### WHAT IS REQUIRED
In the records that follow, the lines from the one containing "Task: Click the back arrow icon in top bar" to the one containing "Given: Click the", inclusive, are to be given again exactly.

### DATA EXCERPTS
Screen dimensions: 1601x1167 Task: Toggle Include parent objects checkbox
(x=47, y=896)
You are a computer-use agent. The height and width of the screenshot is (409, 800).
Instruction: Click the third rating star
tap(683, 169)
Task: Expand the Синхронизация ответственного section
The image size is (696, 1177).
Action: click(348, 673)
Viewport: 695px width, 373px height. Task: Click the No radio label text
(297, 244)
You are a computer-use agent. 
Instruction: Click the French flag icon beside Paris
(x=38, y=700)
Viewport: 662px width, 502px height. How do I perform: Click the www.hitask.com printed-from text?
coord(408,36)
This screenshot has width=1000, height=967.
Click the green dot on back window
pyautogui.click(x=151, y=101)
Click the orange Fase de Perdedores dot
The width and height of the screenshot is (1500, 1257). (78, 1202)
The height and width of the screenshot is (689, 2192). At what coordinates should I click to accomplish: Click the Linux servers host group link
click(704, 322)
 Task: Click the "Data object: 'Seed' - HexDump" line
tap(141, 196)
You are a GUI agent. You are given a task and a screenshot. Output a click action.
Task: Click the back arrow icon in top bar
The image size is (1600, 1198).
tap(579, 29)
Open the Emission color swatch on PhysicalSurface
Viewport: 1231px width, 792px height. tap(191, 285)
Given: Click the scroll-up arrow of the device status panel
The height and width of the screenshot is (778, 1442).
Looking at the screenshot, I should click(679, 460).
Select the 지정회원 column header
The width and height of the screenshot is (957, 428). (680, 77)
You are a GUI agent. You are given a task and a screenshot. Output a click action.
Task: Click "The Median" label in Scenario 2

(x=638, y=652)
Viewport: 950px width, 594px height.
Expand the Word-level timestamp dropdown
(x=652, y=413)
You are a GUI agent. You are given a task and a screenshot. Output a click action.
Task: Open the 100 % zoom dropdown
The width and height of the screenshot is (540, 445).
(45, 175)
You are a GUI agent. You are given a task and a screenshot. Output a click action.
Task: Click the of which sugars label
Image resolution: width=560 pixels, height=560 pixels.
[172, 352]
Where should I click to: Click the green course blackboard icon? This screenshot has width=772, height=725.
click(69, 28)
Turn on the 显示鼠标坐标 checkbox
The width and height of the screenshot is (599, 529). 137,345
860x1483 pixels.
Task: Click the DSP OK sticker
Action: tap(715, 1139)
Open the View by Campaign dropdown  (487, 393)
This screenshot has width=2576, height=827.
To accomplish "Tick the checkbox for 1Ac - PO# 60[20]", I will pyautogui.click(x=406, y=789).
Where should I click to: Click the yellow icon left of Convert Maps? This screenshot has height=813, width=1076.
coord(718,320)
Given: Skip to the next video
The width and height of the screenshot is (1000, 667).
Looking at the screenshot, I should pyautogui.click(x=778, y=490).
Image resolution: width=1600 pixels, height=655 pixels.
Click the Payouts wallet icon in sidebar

### FINISHED EXERCISE
Task: Click the back arrow icon in top bar
The image size is (1600, 1198).
tap(579, 29)
Open the Emission color swatch on PhysicalSurface
Viewport: 1231px width, 792px height. tap(191, 285)
Given: Click the scroll-up arrow of the device status panel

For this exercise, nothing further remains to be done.